A Hands-On Guide for Working with Large-Scale Spatial Data. Learn more.
Authors
How long is too long to wait for a data set to process? In the fast-paced world of data as a service, efficiency isn’t just a nice-to-have; it’s essential. But for GeoPostcodes, before Wherobots, previous updates to the global population movement datasets took about 39 days. This was running on a headless QGIS instance in combination with PostGIS, combining population rasters with postal code boundaries.
For GeoPostcodes, before Wherobots, previous updates to the global population movement datasets took about 39 days.
At Wherobots, we’ve made it our mission to push the boundaries of what’s possible in distributed spatial computing to not just process data faster, but to increase productivity. When GeoPostcodes, a leader in geospatial data products, sought to enhance their administrative boundaries enrichment processes with population estimates derived from the Global Human Settlement (GHS) population grid, they knew they needed a new solution. Together, we’ve managed to transform a process that once took nearly a month and a half into a task completed in hours.
Let’s take a closer look at how this collaboration reshaped GeoPostcodes capabilities to deliver fresh data in orders of magnitudes of less time.
TLDR: The collaboration between Wherobots and GeoPostcodes yielded a significant improvement in processing time for GeoPostcodes new data products. This progress has powerful implications for development and applications in fields that rely on timely and accurate data processing. Read ahead for the details or check out the live stream recording.
So, why is this performance gain so important?
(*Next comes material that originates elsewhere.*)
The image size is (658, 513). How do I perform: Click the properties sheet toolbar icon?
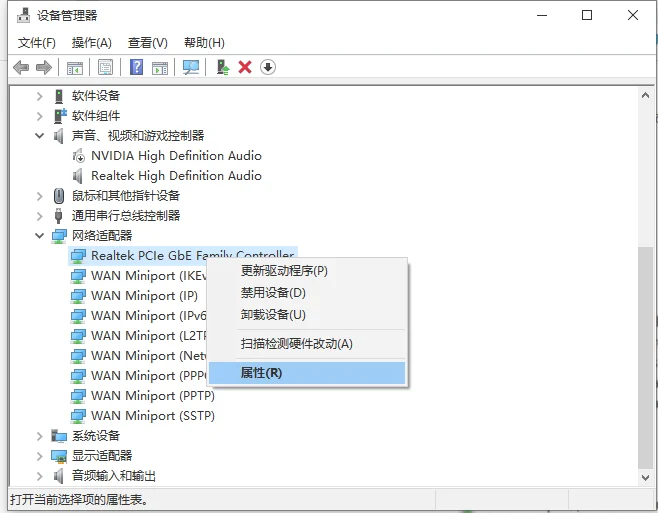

The ability to process complex geospatial data in a fraction of the time has profound implications for a wide range of industries. The benefits are not isolated to reduced analysis time and system complexity. Running analysis quickly allows data engineers and analysts to iterate faster, test out new product / data ideas, and decrease time to market.
For urban planners, home builders, and retailers, having access to up-to-date population estimates can inform better decisions about infrastructure development, operations, and services. For logistics companies, understanding population distributions can enhance route planning and resource allocation. And for market analysts, demographic insights are invaluable for crafting targeted strategies and predicting consumer behavior.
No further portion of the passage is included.